Erinnerung an die spektakuläre „Autosymphonic“
Inhaltlich beginnt die Ausstellung bei den Ursprüngen der Wasserversorgung durch Ziehbrunnen im 17. Jahrhundert bis zum Bau des Wasserwerks Käfertal 1888, dem der 1889 fertiggestellte und bis 2000 als Reservebehälter genutzte Wasserturm folgt. Dessen Bau, die bildhauerischen wie technischen Details, seine Zerstörung im Zweiten Weltkrieg und der originalgetreue Wiederaufbau bis 1963 werden thematisiert, ebenso die - von der Stadt favorisierten, aber den Bürgern abgelehnten - modernen Visionen mit Café in der zur Kugel umgebauten Turmspitze.

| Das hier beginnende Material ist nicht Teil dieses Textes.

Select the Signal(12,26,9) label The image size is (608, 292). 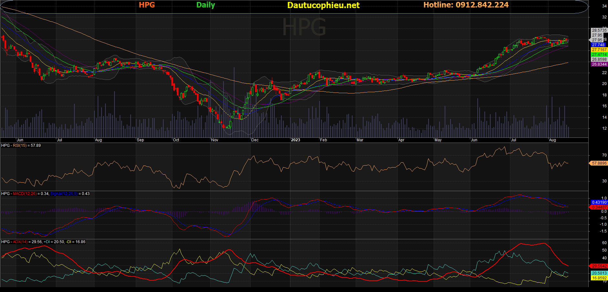[64, 194]
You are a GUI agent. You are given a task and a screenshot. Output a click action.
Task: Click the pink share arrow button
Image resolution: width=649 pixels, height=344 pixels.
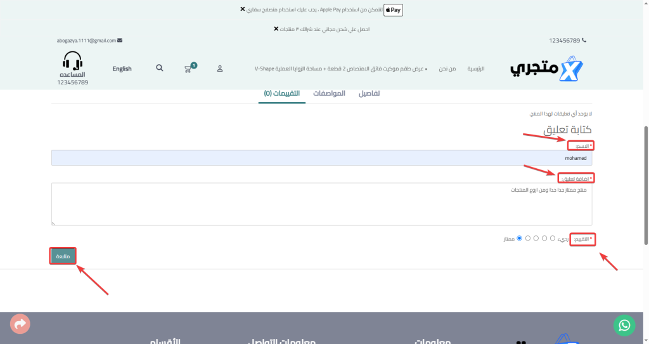coord(20,324)
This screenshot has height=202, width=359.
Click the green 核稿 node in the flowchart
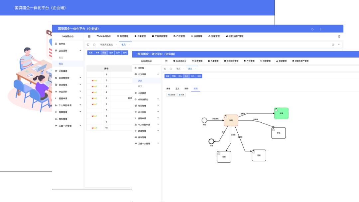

Peter Weiß hat den Wasserturm in der Ausstellung auch in einen größeren Zusammenhang gestellt - nur die Stadtteil-Wassertürme fehlen im Vergleich zur Vorgängerausstellung. Dafür erinnert er an die erst lange nach dem Turm entstehende Oststadt, die Entstehung von Friedrichsplatz, Kunsthalle und Rosengarten sowie die bedeutende Rolle des Turms beim Stadtjubiläum 1907, als die Wasserspiele erstmals sprudeln und die weltberühmte Tänzerin Isadora Duncan hier auftritt.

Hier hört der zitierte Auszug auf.